The other novel my agent has, has some elements of mental illness (the MC's mother for instance) But that's a sub-plot.  And I had a sex scene in which I was told by my agent to remove.  So I am thinking she might have a problem with this touchy subject.  I was just preparing myself to make it the best for her before she sees it.  Thanks for the thoughtful crit.


----------



## Nick (Jul 25, 2011)

It's a difficult subject, but writers have been pushing the boundaries of exposure to young people in literature - I remember a younger cousin of mine telling me about a book series aimed at young adults that's immensely popular in the UK and regularly includes sexual scenes and discussions. Something as important as the truth of mental illnesses is definitely worth introducing to the age-group, but it means you'll have to do a lot of research. I'm sure you know, but you can't assume what it will be like to have MPD.

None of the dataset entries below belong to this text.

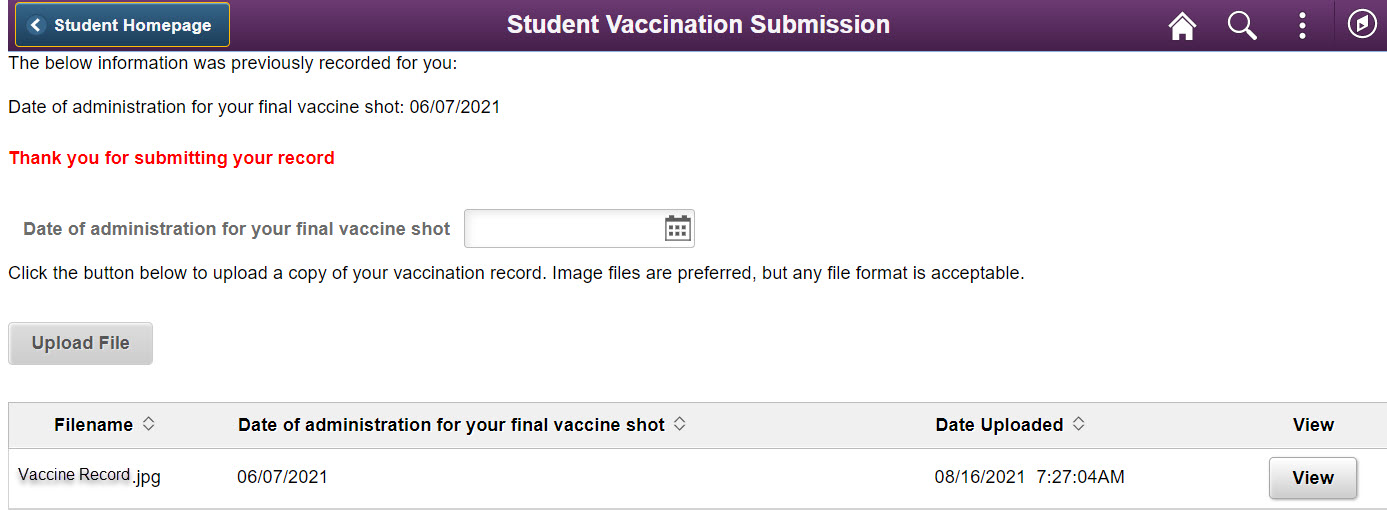
Task: Select the 08/16/2021 7:27:04AM upload timestamp
Action: pos(1030,478)
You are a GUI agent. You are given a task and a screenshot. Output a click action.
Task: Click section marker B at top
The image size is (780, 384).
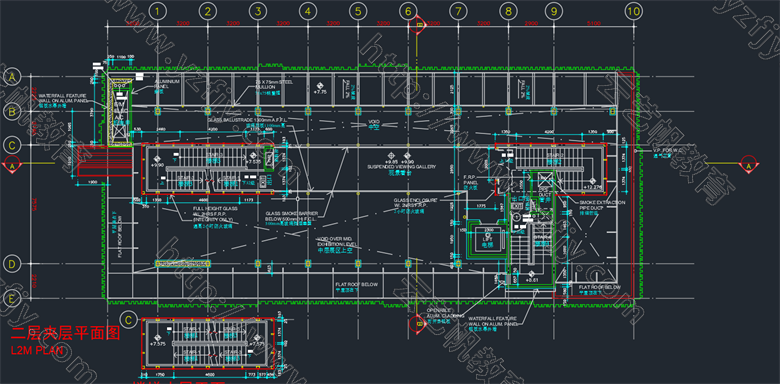(x=418, y=25)
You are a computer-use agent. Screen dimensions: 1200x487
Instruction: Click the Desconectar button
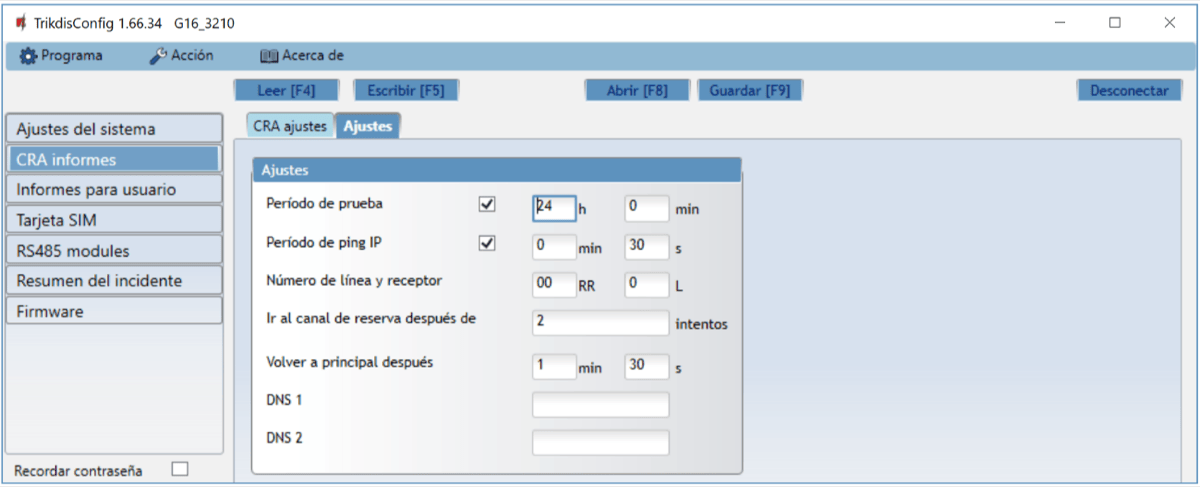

This could be a good discussion to start in the 'Writing Discussion' forum.


----------



## lmc71775 (Jul 25, 2011)

Good idea, thanks for stopping by again.


----------



## Giantlobsterrobot (Oct 20, 2011)

I know that it's the beginning of the story, so some questions may be answered down the road.  Does Amelia's grandpa know she suffers from MPD?  I didn't catch that until Nick had mentioned it.  I just thought she didn't like herself.  I really didn't see that it was taken to the point where she _actually_ believed that Amelia was completely different.  I spotted two punctuation errors, but I scanned your piece a few more times to find them and failed.  Maybe I was hallucinating missing commas or something.  It wouldn't hurt to run through and see if you spot them.  I am personally not a fan of books with such a serious situation.  You presented it well.  At first, it seemed like the typical YA situation where a girl is being mean to another girl, and she can't take it anymore.  It briefly lost me for that moment, and the scene with her grandpa made her a little less appealing.  The dead parent thing seemed a bit usual too. 
HOWEVER, once you threw in that twist of your main character being Amelia Norris, it made me fear that there will be a suicide attempt or other eradication of the self she hates.  It also made the first issue I had, not an issue.  You caught my interest to the point where if more was on the page, I'd read it.  I don't know how much longer, since it seems to be getting too dark for my tastes, but it's an interesting situation.  
The _VERY_ first thing I thought about your protagonist by the end of the second paragraph was that she was a jock being tormented by a nerd-type.  I was expecting a switcheroo thing happening.
I hope to have helped in some way.


----------



## River (Nov 16, 2011)

Good hook.


----------



## Bloggsworth (Nov 16, 2011)

Dump the _"...to be honest" _A) It implies that honesty is not your normal position, and B) it qualifies your hate and weakens the opening.


----------



## Italy (Dec 15, 2011)

I loved the piece. Very interesting and realistic, it addresses the issues many teens have with themselves. It's sad, yes, but I find myself strangely drawn to such depressing things. I can't wait for chapter two.


----------



## IgorS (Dec 28, 2011)

Good piece for teens.


----------



## Cesar (Jan 25, 2012)

I would love to read the whole story. I constantly look for these types of stories, it's how I ended up reading several fiction YA novels about Self-Injury, eating disorders, etc. 

Good work.


----------



## stellar (Mar 5, 2012)

It's a cool piece. Very twilight zone meets sweet valley high.


----------



## iykewifey (Mar 20, 2012)

Nice piece!

looking forward to chapter 2.


----------



## Neverland (Jul 16, 2012)

hi, im new to the site and this was the first piece i read. It grabbed me from the very start, i think young people dont know enough about mental problems, and i feel reading is a very personal experience as every person percieves stories in a different way. You should persevere with this as it could really help some people become more aware and... less judgemental about the stigma attached to mental illnesses. Really catchy start!


----------



## Primrose (Jul 21, 2012)

The voice and pacing of this was really nice. I'm not sure how I feel just yet about opening with the journal entries, but it's very clever. I can't wait to see where this goes.


----------